Mr. Tiralla was whistling in the yard. Rosa and he were feeding the poultry, and the birds were pecking and scraping and cackling and quarrelling, as they greedily looked for the yellow corn that had been scattered to them.

The woman stared at the two from her window with burning eyes. There they stood, Mr. Tiralla so broad and beaming. He had grown quite cheerful lately, for the day after to-morrow, perhaps even to-morrow, Mikolai was coming. Everybody in the house was delighted except her. When Mikolai was there, there would never be another chance.

That was Mrs. Tiralla's fixed idea. In a transport of despair and fervour, hatred and devotion, all strangely mingled, she flung herself on her knees before the picture where she had prayed for so many years, and which reminded her so strongly of her best and only friend's delicate, beautiful face. "Help, help!" After praying and weeping for a long time, weeping so bitterly and so copiously that her face and hands and even her bosom were quite wet with tears, she rose. She had made up her mind. Mikolai was coming to-morrow, therefore quick, at the eleventh hour.

She went to the lumber-room and fetched the poison. The yellow grains looked exactly like those her husband had just been scattering. She would throw some of them to the poultry that very evening when they were hungry. And if they died--what a pity it would be about them--then Mr. Tiralla should get some of the powder in his wine or coffee.

Rosa had gone to the Przykop with Marianna to fetch some branches and moss. She had made up her mind to place a wreath over the front door in honour of her brother's return; he should see at once how happy she was that he was coming back to her. And the stranger's first impression of the old house, with its dark, yawning passage, would thus be made a pleasant one also. Rosa had never had any fault to find with her home; still, she felt in a dull kind of way that Marianna was right when she used to say, "Ugh! how uncomfortable this place is!"

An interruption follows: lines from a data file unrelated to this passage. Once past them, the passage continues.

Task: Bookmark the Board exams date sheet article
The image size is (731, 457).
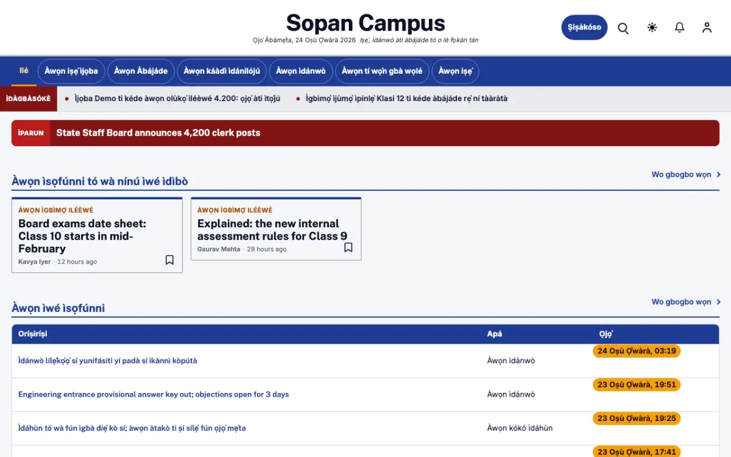Action: coord(169,260)
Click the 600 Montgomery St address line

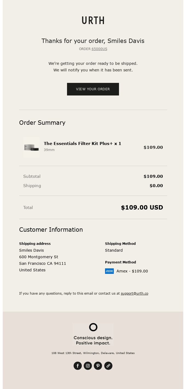coord(39,257)
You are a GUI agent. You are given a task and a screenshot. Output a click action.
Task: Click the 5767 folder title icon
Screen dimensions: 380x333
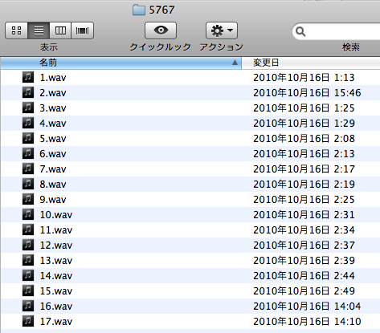pos(139,10)
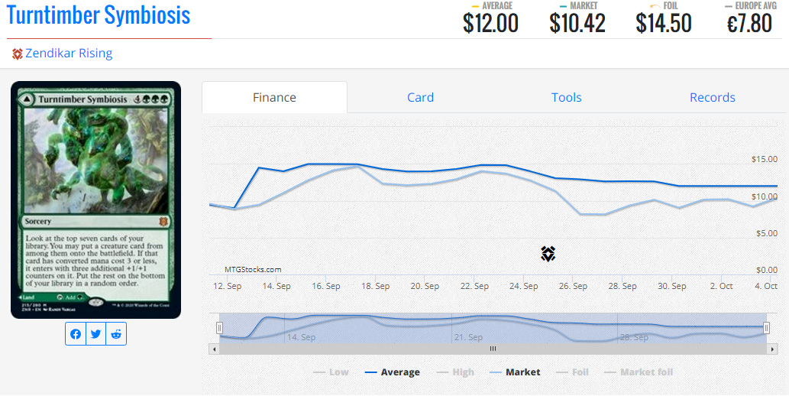Click the set symbol marker in chart
789x396 pixels.
548,254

So the two gathered some of the green, damp moss, with small, delicate, feathery leaves on short stalks, that covered the ground in the morass like a carpet. Rosa was going to wind it round a rope; she had made many wreaths like that for the Holy Virgin's altar at Starawieś and for the Boża męka, which stood on the outskirts of her father's field, and they used to look lovely when she stuck a few flowers among the moss. True, she had no more flowers, for the few that she once had in the little garden behind the palings had lived only a very short time; they had soon been choked by the weeds that flourished so luxuriantly there. But if she put some of the bird-cherries which grew on the roadside into it, or some of the cranberries that shone like drops of blood in the moss, the wreath would look very bright.

Rosa was very happy and excited to-day. The sedate girl was completely changed; she tore up handfuls of moss and, standing behind Marianna, threw them gleefully on her cap and down her neck, as she bent forward. And when the latter, scolding and panting, loosened her frill and picked the earth and bits of moss off her neck, she jumped upon her like a wild cat, put both arms round her, and imprinted numerous boisterous kisses on her brown throat.

"Just look at little Rosa, she's like a lover," cried Marianna. Throwing her arms round the girl she wrestled with her and kissed her merrily, so that Rosa's delicate little face glowed and she was quite breathless.

What a beautiful day it was! At last the two let go of each other, and falling on the grass lay there and laughed. There was only a little bit of sky to be seen between the interlaced branches; they were quite alone. Then Rosa, summoning up her courage, said to the maid:

"Do tell me, Marianna, I should so like to know what happens when a man says to a woman, 'I love you.' Does he kiss her then as I kissed you? And then does she kiss him as you kissed me? I should like to know it; please tell me." She folded her hands as she always did when she was praying.